Cluelessness, parental version

I love seeing kids and dogs together. The dogs I grew up with highlighted my childhood, and to this day I am a total sucker for sentimental kids-and-dogs movies, and have been known to watch reruns of Timmy and Lassie well into adulthood. But even I, as sentimental as I am, know that kids and dogs together can also be disasters waiting to happen. Generally, that's not the fault of either the kids or the dogs. The blame lies squarely with their clueless parents.

Take the two little girls I saw yesterday afternoon while Allie and I were walking. They couldn't have been older than early grade school -- seven years old at most -- but they were walking a bouncy puppy who was at least two-thirds their size, with nary an adult in sight. As I watched them, I was imagining all kinds of worst case scenarios in which they could lose control of that puppy, such as:

-- the puppy getting *really* bouncy and knocking one or both of them over.
-- the puppy seeing a squirrel cross its path and deciding to give chase, dragging one of the little girls behind him.
-- the puppy reacting -- strenuously -- to the barking of either the two dogs whose house they were passing or crossing the street and running afoul of the dog who charges at her fence whenever she sees another canine passing.
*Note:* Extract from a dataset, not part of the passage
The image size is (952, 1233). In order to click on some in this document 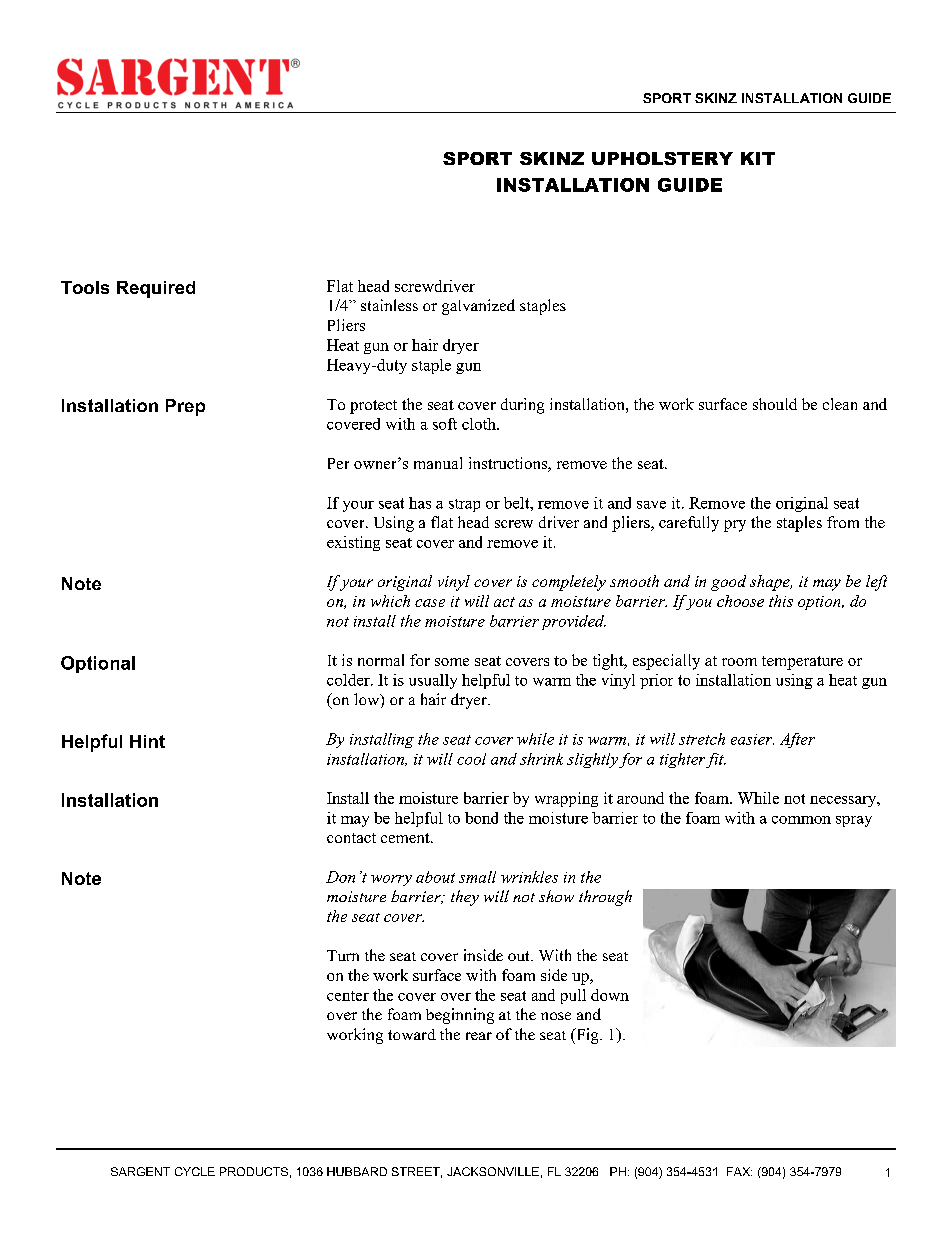, I will do `click(452, 662)`.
I could just see the parents opining that the little girls needed to learn about being responsible, which is why they'd gotten the dog in the first place, yadda yadda yadda. But I found myself hoping that those little girls wouldn't learn instead about what it's like to see their dog die because their parents had no idea what responsibilities to lay on their children and when.

7 comments:

Shauna (Fido & Wino) said...

Stuff like that DRIVES ME CRAZY.

It also baffles me when I see kids unattended at the dog park with a bunch of dogs playing all crazy around them. Do parents not know how quickly things can wrong with a group of dogs?
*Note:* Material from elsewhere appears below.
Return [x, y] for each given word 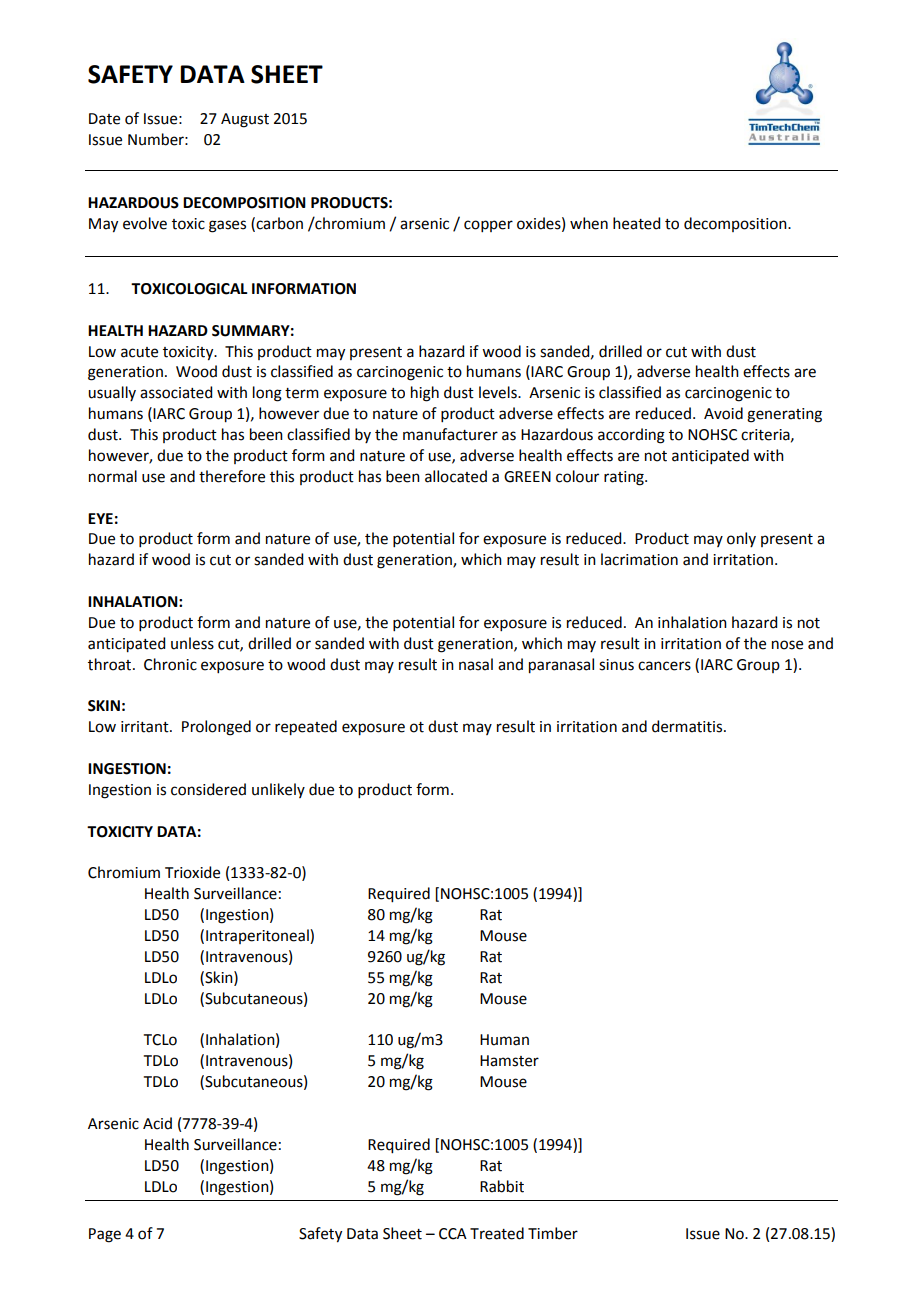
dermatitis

Or when parents haven't taught their kids not to just go walking up to dogs they don't know. Why don't parents teach their kids to protect themselves with dogs?

I dunno. Don't get it!

Susan said...

Wow. Unattended at the dog park?? I've seen parents with kids under 8 at our local park, but never unattended. That's just nuts.

Roxanne @ Champion of My Heart said...

These sights scare me too. So much can go wrong.

My niece really, really wants to hold the leash when we walk Lilly, and I let her, but I'm right there, and if I see *anything* that might make Lilly flip, I take the reins for a while ... just to be sure.

Susan said...

How old is your niece, Roxanne?

KB said...

I'm with you all the way. Somehow, it seems that when dog owners become parents, a switch is thrown in their heads that causes them to make very bad decisions for everyone involved...

That was probably a much too broad statement but I've had a few personal experiences like the one you described that were overseen by formerly awesome dog owners...

KB said...

Ooops, I forgot one thing. My 4 and 6 year old nephews always want to hold the leash, but we hold on *with* them, knowing that our dogs could take them for quite a ride if the right stimulus appears! Two leashes on one dog has been another trick that's worked (an adult holds one and the kid holds the other).

Susan said...

I understand what you're saying, KB, even though I made it a point to get my 11-year-old dog ready for welcoming a human baby into our family 21-some years ago. Lack of sleep and the whole tunnel-vision aspect of parenting can make for some humongous misjudgments on the part of new parents. But these little girls were way past infancy -- time enough, one would think, for the parents to recover some semblance of sanity.
And your ideas re managing kids and leashed dogs are spot on, IMO.